Adsorption and reaction of NO₂ on a (√3 × √3)R30° Sn/Pt(1 1 1) surface alloy

Adsorption of nitrogen dioxide (NO₂) on a (√3 × √3)R30° Sn/Pt(1 1 1) surface alloy has been investigated using temperature programmed desorption (TPD), Auger electron spectroscopy (AES), high-resolution electron energy loss spectroscopy (HREELS), and low energy electron diffraction (LEED). At 120 K, NO₂ is adsorbed molecularly as the N,N-bonded dimer, N₂O₄, interacting with the surface through a single oxygen atom in an upright but tilted geometry.
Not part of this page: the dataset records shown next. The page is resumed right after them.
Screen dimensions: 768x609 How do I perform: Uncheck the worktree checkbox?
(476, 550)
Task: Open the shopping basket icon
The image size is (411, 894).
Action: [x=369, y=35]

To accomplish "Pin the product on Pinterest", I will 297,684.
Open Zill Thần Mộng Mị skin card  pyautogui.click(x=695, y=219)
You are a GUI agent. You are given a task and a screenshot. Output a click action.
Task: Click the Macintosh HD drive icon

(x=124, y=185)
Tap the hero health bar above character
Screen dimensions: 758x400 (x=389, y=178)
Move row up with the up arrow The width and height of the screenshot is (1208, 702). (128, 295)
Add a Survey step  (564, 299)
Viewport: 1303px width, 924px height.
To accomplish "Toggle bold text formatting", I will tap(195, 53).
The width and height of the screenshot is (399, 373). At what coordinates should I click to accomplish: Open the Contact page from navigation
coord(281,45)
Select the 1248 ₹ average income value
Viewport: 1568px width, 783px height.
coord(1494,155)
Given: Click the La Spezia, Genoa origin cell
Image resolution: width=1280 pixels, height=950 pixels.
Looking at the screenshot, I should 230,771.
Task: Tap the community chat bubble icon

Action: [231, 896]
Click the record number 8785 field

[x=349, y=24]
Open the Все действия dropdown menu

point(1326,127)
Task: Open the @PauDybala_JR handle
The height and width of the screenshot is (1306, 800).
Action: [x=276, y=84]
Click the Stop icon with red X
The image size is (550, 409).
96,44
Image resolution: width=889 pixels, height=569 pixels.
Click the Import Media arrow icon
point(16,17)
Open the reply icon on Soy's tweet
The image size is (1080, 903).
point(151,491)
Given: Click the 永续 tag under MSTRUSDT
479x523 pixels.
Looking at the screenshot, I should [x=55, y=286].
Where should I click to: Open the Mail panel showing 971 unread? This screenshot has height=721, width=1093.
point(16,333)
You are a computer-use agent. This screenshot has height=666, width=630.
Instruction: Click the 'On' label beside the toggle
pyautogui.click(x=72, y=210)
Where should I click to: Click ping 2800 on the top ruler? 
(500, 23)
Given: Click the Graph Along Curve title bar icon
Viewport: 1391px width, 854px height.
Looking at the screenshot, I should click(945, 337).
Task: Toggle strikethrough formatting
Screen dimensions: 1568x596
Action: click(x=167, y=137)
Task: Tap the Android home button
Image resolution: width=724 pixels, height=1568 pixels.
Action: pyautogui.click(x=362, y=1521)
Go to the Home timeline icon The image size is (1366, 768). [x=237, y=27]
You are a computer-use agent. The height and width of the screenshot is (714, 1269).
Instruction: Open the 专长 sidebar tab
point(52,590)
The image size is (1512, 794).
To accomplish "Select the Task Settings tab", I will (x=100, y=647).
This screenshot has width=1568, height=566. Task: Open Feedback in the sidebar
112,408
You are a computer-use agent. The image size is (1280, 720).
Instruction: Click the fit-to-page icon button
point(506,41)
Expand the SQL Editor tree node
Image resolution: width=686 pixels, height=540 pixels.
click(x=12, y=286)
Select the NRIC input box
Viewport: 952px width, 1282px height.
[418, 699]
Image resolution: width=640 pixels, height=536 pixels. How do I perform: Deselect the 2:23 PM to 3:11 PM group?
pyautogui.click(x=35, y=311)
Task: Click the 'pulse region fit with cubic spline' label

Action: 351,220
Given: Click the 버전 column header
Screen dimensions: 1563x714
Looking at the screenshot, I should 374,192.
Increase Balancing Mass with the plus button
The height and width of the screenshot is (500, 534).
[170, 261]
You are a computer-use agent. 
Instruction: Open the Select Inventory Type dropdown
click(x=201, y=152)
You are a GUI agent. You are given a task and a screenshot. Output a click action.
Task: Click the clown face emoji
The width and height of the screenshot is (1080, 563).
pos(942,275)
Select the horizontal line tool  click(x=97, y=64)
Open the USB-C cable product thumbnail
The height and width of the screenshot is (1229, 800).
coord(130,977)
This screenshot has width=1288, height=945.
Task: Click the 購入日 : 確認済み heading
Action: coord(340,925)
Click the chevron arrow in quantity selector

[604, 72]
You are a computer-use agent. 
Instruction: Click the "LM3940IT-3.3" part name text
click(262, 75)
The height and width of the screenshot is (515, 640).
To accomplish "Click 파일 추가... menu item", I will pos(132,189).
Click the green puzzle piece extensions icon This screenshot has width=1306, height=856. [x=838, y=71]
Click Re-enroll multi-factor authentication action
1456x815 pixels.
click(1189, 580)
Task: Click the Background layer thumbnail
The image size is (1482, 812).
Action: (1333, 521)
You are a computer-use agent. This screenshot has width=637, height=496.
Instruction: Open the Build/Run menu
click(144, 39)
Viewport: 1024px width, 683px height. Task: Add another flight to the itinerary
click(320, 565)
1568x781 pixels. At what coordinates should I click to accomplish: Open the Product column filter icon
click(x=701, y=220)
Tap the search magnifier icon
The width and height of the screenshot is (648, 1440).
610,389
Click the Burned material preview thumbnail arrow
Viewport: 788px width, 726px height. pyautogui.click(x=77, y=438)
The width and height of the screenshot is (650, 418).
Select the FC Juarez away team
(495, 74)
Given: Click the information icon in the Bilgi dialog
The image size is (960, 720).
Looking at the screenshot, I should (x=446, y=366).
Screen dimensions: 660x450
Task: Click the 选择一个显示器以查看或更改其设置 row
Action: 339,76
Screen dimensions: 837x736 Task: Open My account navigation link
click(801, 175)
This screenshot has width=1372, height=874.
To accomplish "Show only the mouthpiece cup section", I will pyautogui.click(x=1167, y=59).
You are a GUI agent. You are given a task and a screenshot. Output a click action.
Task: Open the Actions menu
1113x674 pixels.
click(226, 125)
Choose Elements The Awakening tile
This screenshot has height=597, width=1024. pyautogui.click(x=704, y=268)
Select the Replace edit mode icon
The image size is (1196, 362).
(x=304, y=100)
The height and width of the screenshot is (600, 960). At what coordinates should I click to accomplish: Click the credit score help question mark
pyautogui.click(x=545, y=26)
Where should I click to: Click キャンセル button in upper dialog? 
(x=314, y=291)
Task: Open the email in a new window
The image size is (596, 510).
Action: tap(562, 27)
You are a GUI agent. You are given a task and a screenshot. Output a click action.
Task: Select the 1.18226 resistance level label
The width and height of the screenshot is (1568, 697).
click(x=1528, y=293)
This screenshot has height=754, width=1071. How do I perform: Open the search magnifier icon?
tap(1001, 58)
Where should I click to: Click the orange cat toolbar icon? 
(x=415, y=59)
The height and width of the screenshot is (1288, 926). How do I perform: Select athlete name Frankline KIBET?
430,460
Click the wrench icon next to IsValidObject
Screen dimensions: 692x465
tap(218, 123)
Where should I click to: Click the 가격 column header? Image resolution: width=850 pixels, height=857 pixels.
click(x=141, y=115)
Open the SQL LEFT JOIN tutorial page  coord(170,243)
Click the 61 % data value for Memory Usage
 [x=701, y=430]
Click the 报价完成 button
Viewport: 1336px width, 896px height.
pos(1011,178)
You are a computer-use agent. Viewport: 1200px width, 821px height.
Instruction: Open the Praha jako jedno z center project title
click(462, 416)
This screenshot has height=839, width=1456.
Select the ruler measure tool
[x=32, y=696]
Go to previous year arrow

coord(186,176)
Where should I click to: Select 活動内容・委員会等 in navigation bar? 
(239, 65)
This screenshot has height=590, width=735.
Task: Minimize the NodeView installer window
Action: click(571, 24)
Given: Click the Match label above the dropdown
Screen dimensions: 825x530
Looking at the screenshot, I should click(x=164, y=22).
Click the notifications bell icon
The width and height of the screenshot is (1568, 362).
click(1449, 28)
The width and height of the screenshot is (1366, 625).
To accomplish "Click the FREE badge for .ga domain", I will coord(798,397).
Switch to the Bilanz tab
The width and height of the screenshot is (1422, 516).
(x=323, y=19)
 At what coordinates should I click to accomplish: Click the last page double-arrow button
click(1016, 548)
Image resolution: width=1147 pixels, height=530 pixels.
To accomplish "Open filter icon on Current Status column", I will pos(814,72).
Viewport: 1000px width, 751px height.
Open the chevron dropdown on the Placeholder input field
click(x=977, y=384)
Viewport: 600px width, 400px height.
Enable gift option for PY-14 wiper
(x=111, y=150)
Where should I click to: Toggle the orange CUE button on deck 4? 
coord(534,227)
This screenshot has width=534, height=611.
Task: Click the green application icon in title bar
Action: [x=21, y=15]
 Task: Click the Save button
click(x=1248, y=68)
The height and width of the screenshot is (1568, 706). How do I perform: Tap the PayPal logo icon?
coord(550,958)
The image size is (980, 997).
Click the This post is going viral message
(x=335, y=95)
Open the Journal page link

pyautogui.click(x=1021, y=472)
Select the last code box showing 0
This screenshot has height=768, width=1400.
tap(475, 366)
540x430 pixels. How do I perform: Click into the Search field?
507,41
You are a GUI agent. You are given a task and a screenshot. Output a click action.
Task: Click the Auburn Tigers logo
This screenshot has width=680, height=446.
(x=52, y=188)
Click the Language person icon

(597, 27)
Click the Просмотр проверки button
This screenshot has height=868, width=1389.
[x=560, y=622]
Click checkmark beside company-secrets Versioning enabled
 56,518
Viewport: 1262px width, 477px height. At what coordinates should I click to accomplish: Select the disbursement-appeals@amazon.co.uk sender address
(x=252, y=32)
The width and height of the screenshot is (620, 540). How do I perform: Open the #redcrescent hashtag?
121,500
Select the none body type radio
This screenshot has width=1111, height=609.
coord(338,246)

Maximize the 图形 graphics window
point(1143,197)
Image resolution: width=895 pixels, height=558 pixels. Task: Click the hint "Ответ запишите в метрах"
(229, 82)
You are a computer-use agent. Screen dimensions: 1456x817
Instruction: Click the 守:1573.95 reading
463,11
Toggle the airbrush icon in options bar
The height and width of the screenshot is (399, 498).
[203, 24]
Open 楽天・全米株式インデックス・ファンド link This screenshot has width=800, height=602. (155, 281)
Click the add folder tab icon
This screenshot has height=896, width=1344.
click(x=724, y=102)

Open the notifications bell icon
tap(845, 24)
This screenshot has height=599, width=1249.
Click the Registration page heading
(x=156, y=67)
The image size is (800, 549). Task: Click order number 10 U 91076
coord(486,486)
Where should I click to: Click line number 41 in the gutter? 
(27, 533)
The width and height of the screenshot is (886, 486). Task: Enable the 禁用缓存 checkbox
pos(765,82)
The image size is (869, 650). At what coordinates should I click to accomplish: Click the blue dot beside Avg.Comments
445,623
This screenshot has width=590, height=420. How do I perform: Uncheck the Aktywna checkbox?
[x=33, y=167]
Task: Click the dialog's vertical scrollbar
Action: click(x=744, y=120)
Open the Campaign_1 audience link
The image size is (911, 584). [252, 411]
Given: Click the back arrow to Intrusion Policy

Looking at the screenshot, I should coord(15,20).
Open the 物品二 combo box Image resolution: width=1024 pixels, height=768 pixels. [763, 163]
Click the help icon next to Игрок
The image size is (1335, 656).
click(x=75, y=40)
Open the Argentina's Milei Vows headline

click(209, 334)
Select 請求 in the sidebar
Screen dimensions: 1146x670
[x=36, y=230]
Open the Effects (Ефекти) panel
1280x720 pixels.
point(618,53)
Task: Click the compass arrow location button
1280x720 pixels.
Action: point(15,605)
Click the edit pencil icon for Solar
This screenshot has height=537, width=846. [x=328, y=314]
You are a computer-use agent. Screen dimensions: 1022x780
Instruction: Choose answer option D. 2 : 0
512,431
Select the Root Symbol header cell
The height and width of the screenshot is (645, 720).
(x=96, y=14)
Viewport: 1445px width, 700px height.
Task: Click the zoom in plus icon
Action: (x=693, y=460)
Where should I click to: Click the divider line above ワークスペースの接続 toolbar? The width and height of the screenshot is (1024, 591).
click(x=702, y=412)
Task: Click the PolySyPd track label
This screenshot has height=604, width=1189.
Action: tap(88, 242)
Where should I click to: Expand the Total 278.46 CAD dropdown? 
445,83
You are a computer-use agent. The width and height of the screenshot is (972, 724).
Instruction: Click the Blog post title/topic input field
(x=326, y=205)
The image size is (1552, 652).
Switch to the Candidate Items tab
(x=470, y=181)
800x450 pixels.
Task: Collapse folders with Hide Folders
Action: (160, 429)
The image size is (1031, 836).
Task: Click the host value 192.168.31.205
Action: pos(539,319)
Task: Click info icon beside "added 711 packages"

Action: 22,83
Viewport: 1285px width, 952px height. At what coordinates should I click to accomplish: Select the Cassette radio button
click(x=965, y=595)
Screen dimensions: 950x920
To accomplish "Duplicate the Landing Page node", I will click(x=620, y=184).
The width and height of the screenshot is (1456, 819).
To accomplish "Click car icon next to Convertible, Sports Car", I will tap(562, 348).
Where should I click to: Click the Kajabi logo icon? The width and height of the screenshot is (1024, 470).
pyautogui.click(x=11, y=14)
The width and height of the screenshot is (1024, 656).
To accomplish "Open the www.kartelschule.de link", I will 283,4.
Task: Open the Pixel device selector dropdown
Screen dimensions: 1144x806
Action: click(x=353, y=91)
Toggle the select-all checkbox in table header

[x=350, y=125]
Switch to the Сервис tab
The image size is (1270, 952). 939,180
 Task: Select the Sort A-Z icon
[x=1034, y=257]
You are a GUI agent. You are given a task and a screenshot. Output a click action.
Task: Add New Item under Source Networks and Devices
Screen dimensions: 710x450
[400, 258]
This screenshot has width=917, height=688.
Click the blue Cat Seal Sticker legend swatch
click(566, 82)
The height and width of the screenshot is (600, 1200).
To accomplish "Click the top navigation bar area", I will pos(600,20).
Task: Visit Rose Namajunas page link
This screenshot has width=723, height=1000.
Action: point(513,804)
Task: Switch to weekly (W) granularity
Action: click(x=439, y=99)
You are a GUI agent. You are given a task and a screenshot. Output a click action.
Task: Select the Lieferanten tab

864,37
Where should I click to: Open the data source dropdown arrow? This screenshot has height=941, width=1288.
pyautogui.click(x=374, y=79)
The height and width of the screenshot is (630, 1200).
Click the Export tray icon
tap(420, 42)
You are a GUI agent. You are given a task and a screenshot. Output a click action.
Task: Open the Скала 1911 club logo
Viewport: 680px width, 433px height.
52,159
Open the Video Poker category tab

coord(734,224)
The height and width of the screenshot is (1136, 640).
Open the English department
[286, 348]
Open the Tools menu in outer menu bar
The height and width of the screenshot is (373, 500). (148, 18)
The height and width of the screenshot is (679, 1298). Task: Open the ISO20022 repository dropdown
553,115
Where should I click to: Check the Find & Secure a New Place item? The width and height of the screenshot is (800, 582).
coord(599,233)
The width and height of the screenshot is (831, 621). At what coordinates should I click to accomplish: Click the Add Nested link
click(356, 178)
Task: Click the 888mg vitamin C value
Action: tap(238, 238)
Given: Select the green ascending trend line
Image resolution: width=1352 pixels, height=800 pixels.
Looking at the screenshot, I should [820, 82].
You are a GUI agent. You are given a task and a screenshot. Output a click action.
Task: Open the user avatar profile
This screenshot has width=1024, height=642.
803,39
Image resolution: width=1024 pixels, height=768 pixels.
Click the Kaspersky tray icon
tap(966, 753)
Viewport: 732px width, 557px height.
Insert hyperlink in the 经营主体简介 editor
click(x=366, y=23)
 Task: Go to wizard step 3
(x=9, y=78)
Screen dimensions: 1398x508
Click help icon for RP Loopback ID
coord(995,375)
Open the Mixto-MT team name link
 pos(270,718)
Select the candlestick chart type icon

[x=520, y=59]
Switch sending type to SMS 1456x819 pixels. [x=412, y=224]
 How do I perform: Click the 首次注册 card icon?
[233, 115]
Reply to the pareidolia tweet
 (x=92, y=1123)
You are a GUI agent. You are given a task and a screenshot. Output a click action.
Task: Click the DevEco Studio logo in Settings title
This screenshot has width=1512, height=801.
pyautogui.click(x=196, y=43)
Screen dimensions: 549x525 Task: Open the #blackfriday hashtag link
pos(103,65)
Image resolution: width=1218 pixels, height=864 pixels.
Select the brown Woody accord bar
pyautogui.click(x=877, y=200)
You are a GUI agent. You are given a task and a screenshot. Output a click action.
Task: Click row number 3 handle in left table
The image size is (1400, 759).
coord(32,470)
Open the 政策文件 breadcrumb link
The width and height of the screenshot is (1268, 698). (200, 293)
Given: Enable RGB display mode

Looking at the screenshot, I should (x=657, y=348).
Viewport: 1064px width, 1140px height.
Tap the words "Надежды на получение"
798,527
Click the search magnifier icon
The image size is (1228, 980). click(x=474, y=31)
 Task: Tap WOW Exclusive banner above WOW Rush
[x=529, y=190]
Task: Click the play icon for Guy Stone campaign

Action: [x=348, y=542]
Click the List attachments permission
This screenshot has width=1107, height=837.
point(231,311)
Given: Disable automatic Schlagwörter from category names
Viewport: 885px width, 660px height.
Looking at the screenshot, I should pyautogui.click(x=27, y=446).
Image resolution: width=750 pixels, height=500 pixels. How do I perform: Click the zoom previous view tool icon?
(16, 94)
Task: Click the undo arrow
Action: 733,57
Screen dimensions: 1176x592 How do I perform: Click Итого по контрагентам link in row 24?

However, no N₂O₄ or NO₂ desorbs molecularly from the monolayer state. The dimer completely dissociates at 300 K, leaving coadsorbed NO₂, NO, and O on the surface. Adsorbed NO₂ further dissociates to coadsorbed NO and O at 300-400 K. The maximum oxygen atom coverage obtained by heating the N₂O₄ monolayer was about θ_O=0.4 ML, but this can be increased to θ_O=1.1 ML by NO₂ dosing on the alloy surface at 600 K to remove inhibition by coadsorbed NO. Under these latter conditions, adsorbed oxygen desorbs as O₂ in three clear desorption states, the lowest of which is associated with O₂ desorption from Pt sites and the other two are from decomposition of reduced tin oxide phase(s), SnO_x. Shifts in Sn AES peaks were used to follow Sn oxidation.